Pass me the remote, please.


I'm sitting here watching the Brazilian TV channel on Sky, Record TV (Channel 810). No disrespect to any Brasileiros out there, but it's made me determined to install a satellite dish when we get to Manaus. The current programme is one of the Brazilian soaps, or novelas, called Bicho do Mato (rough translation: 'wild animal'- describing someone from the country - a yokel). As with all Brazilian novelas, the producers have the interesting ability to make any set - no matter how technically sophisticated - look remarkably like a set. And the acting, for the most part, is as wooden as it comes - as I write, a guy is doing "an evil laugh" to camera. (It probably says in his script something like "laughs evilly to camera".) Not that I've anything against the concept of the novela - much better (imho) than the concept of the soap, the novela has a beginning and an end. A complete story. Bloody marvellous - not like Eastenders, for example, which just seems to be an interminable exposition of improbable human suffering set in vaguely unpleasant social circumstances.
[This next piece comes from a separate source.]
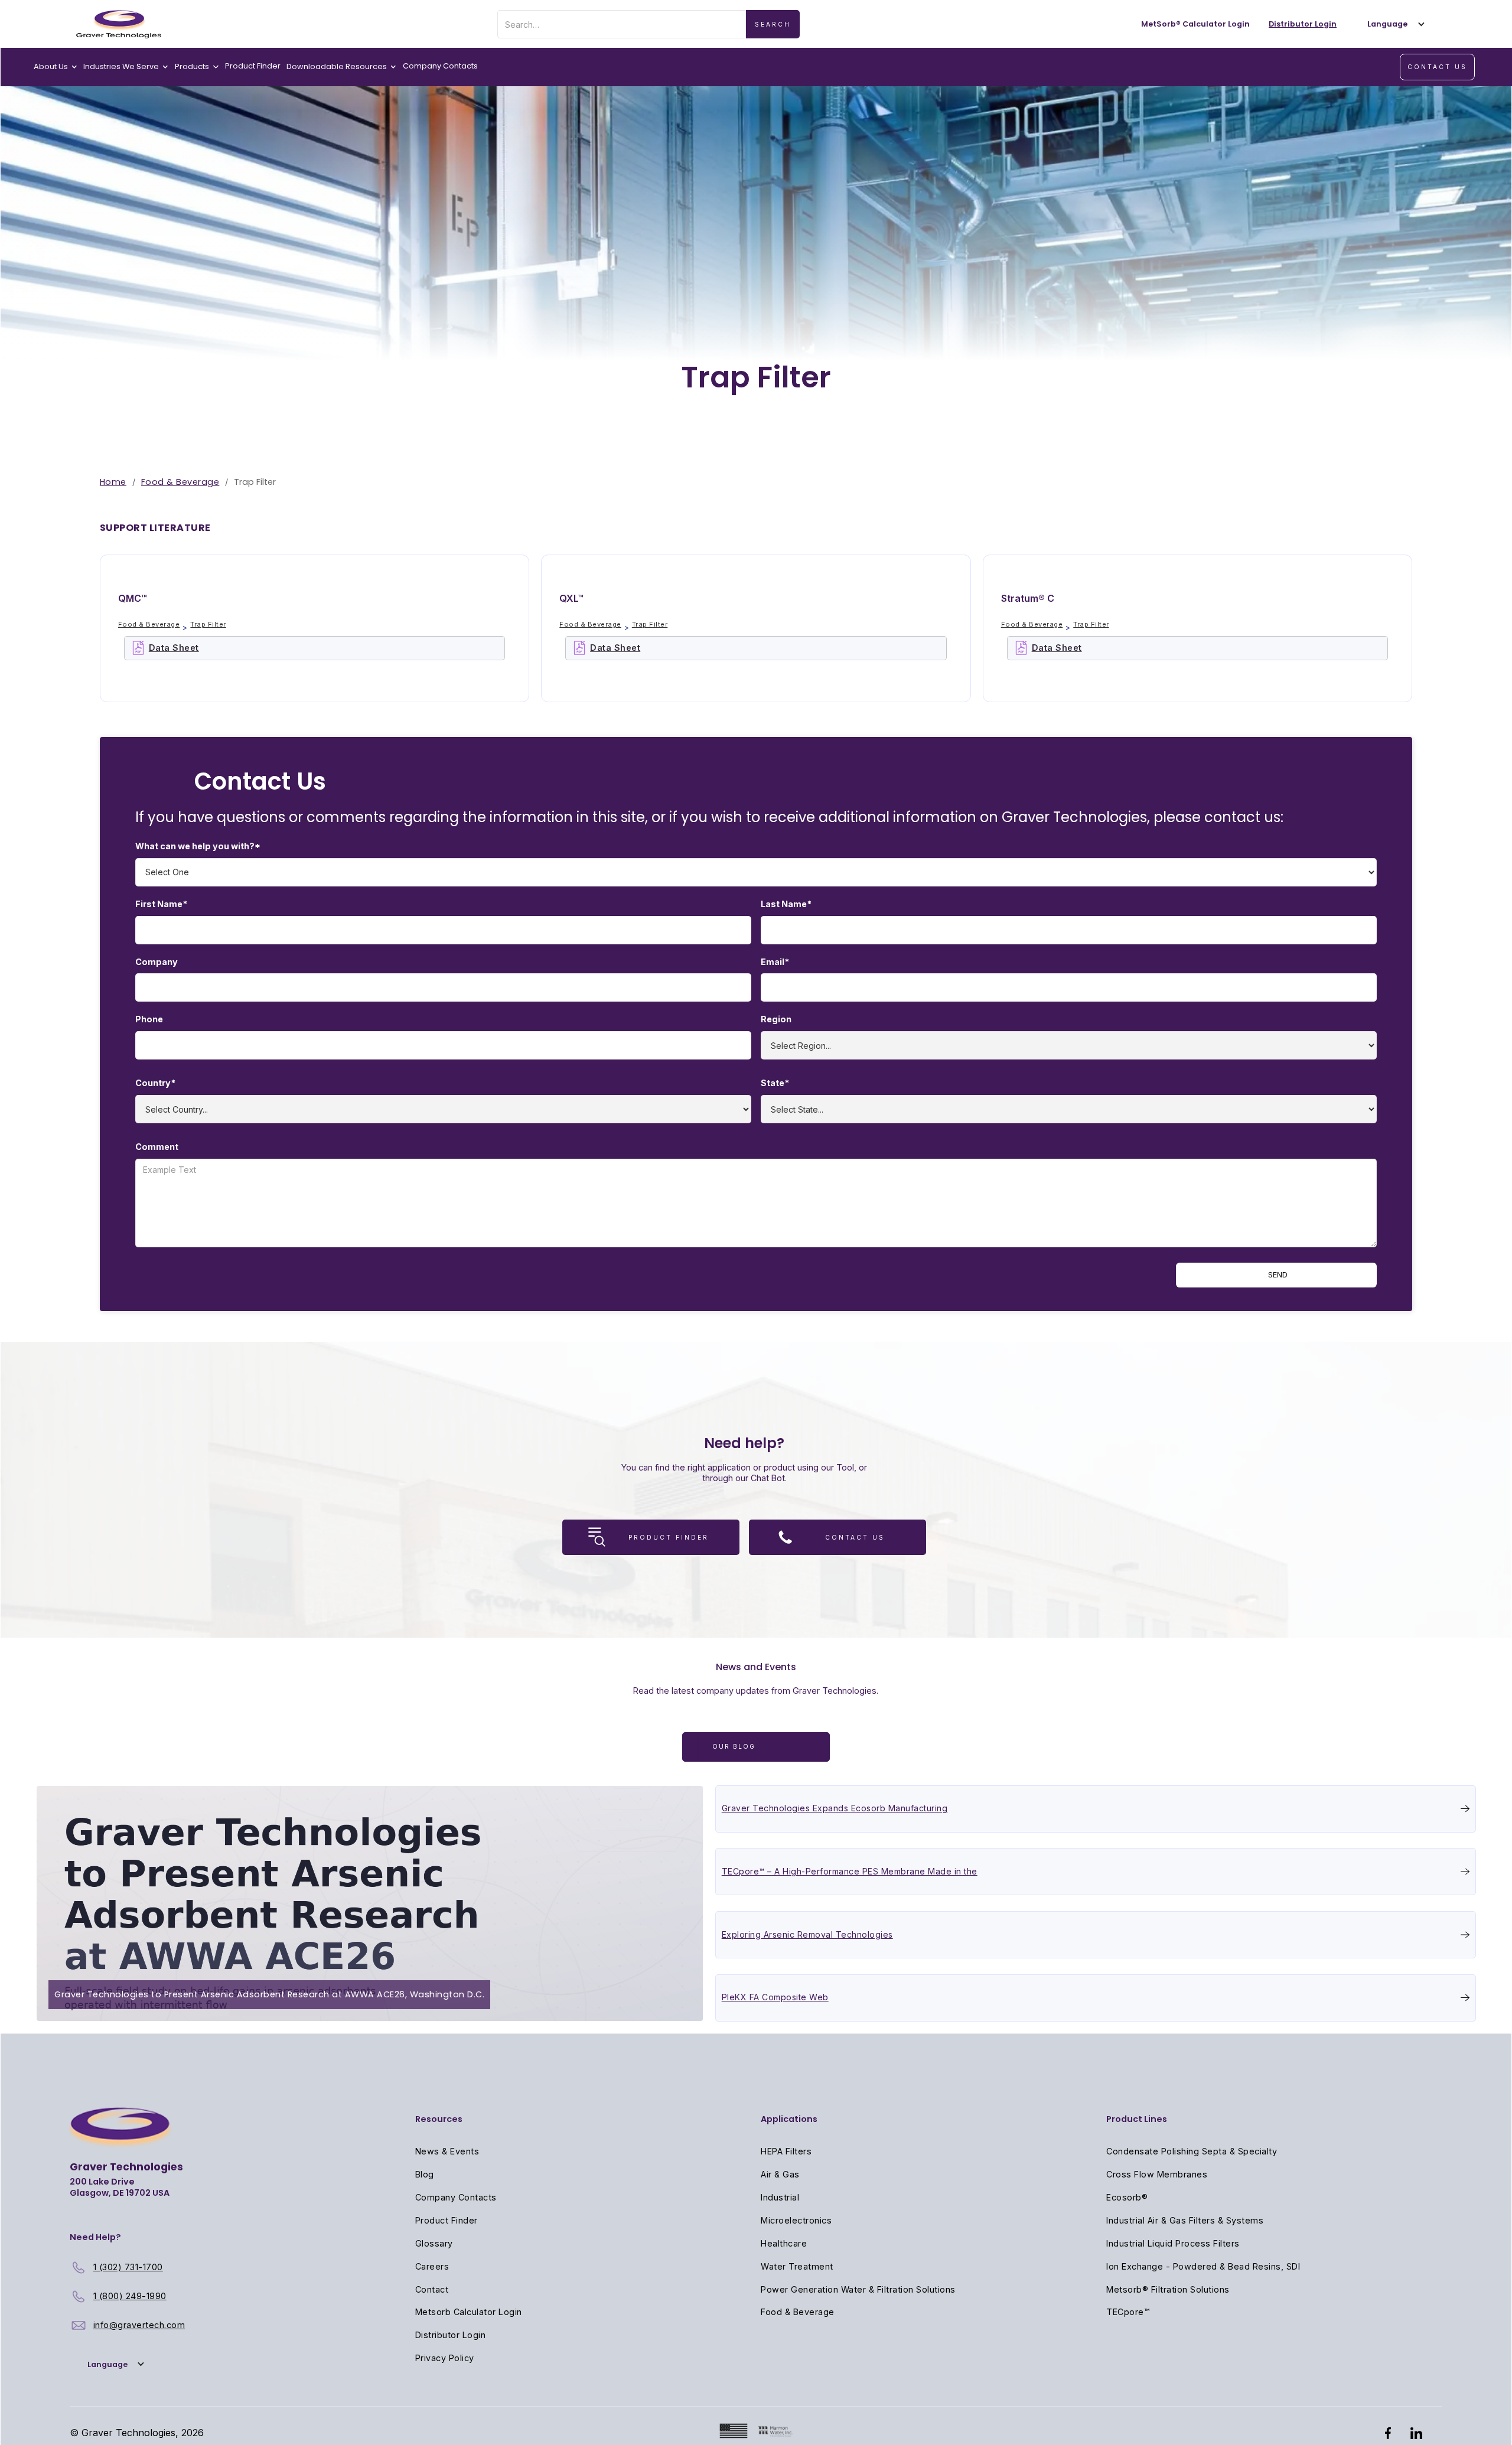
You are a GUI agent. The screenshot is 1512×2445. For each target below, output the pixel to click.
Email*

No, the main problem with Brazilian TV, I find, is that it's 78% infantile nonsense (assinine game shows, banal chat shows and the like), 10% appallingly biased, patronising news and current affairs programmes (see photo - a dynamic production, focusing on the engrossing subject of bad breath), 10% sports programmes where in-depth analysis comprises the word "goooooooooaaaaaaaaaaaaaaaal" screamed into the microphone for periods in excess of 10 seconds at a time, and 2% stuff that's actually not bad (Fantastico, for example). The model is based primarily on the talentless rubbish that comes out of the USA, but with a lot of the talent removed.
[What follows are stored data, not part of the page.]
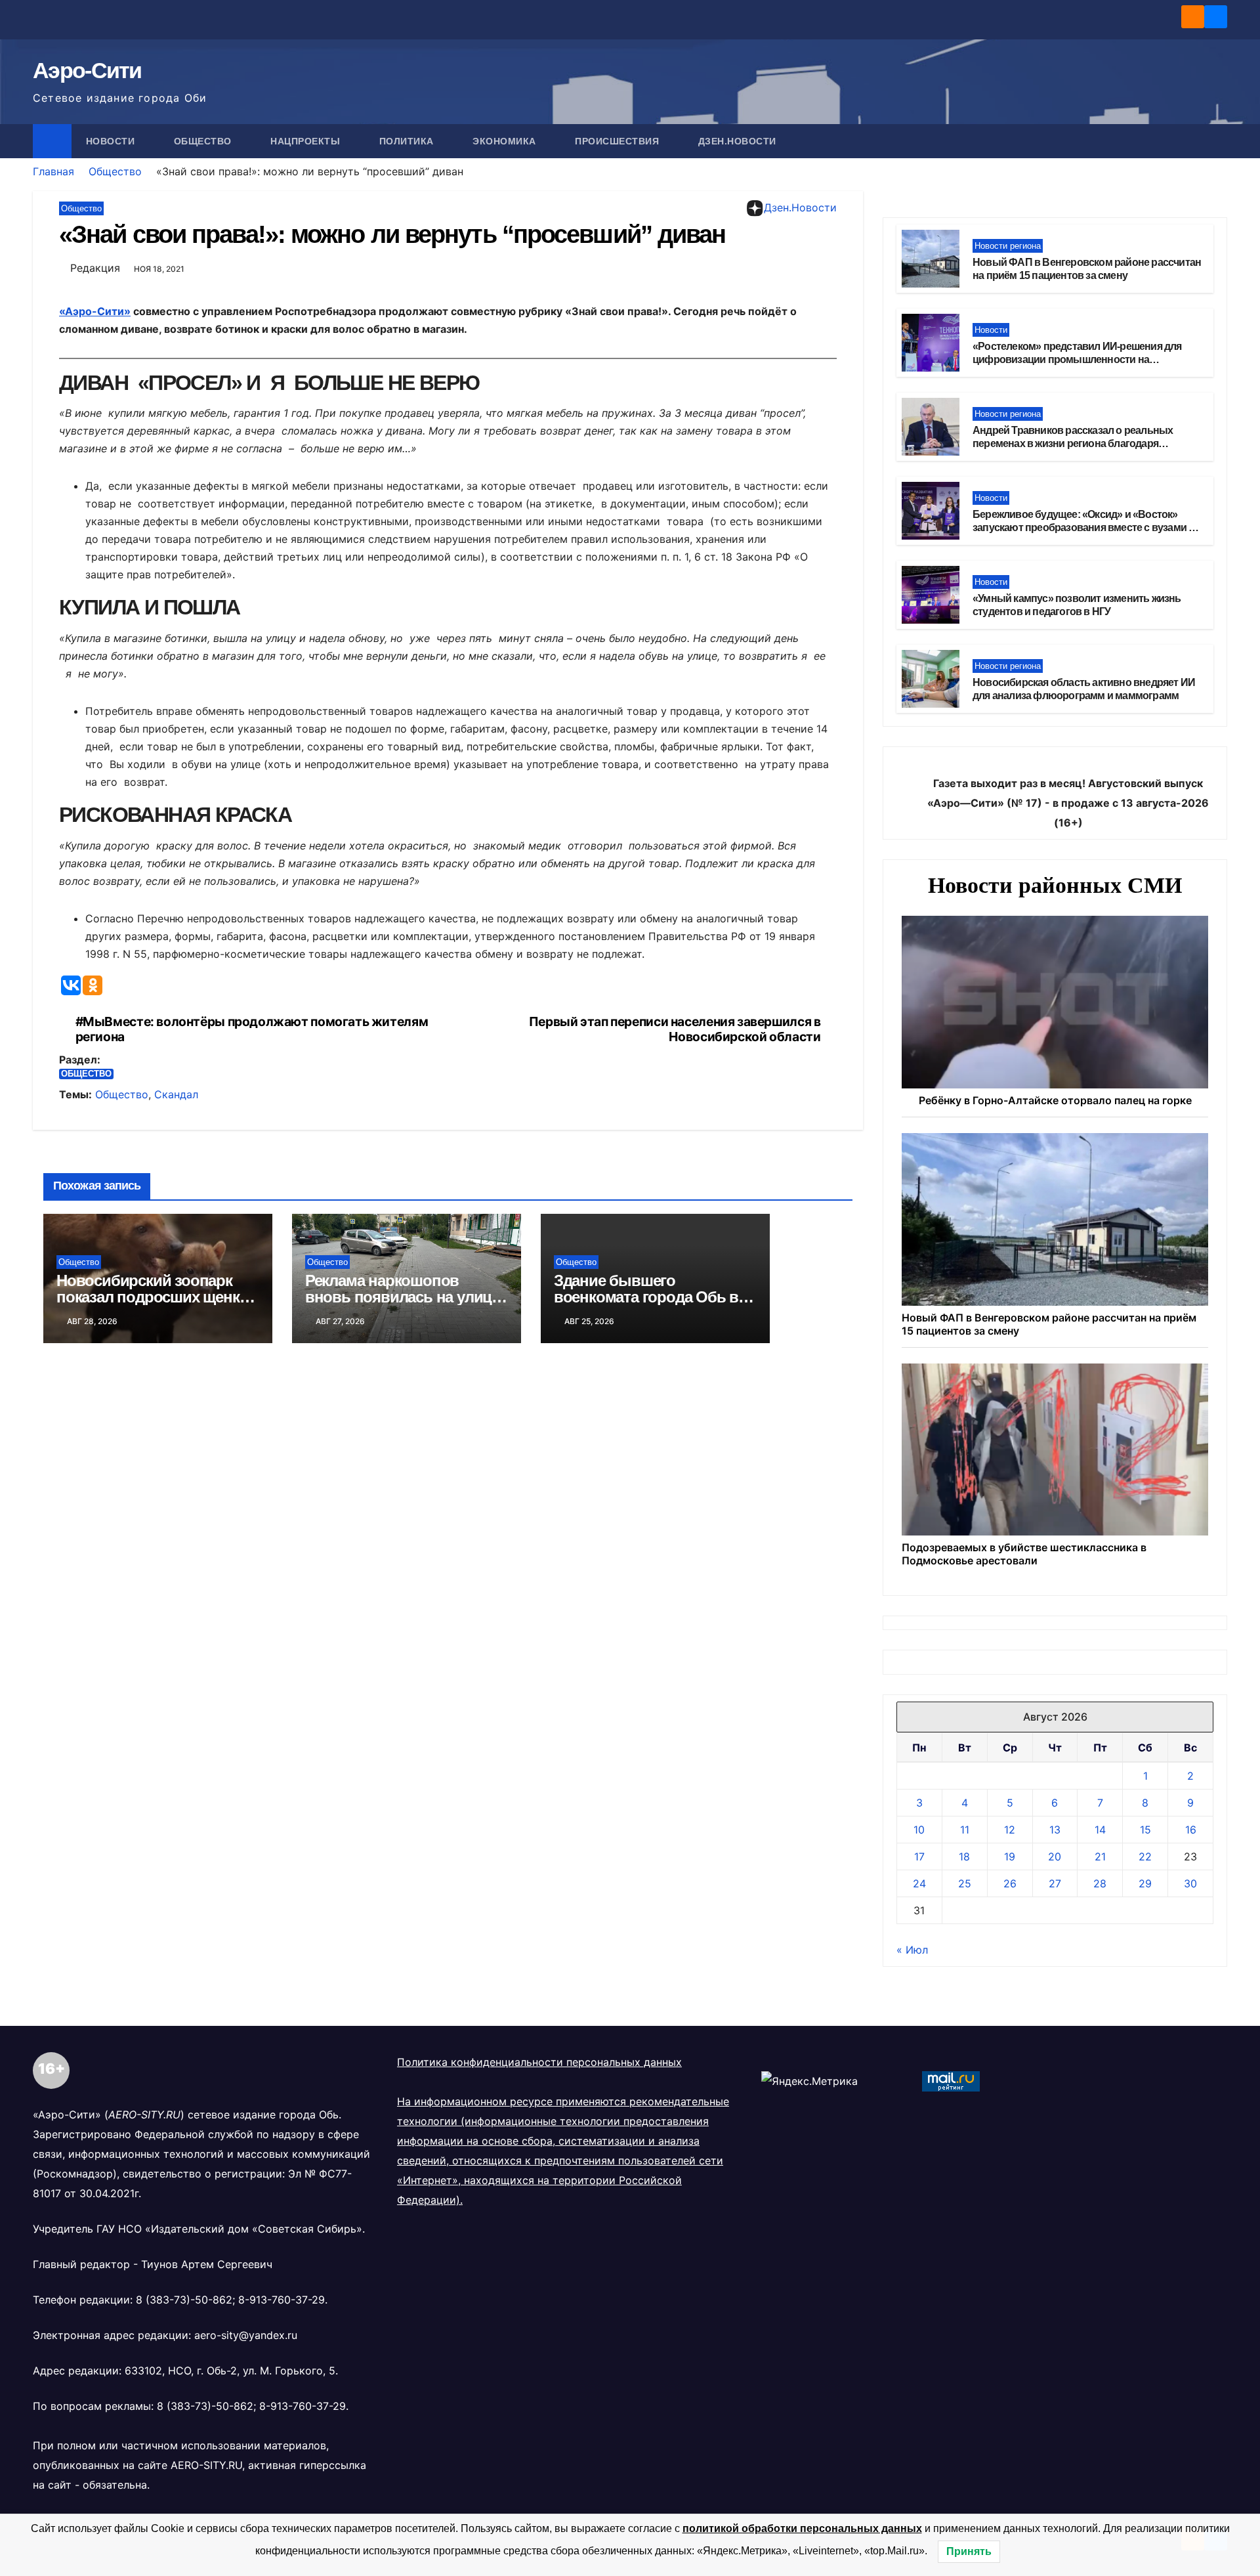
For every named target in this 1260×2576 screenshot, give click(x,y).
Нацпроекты (306, 141)
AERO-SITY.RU (206, 2465)
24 (919, 1883)
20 (1054, 1856)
But then I suppose all TV's going the same way - a quick flick through the UK terrestrial channels just now reveals the spellbinding "House Traders" (people who buy and -yawn - sell houses, BBC1), Snooker (fine if you like it, BBC2), Supernatural (yet another new series from the good old US of A, ITV) ER (pain, blood and social commentary on a stupefyingly uninteresting scale, C4), and 50 Ways to Look Great Naked (sitting in front of the telly with a packet of crisps, translucent folds of flab cascading over your privates, perhaps, C5).
Bloody hell, maybe we'll just not bother installing a TV at all. Which reminds me, I must write to the Beeb and ask them what the best way would be to pick up the BBC World Service (while it's still running). Now that's quality.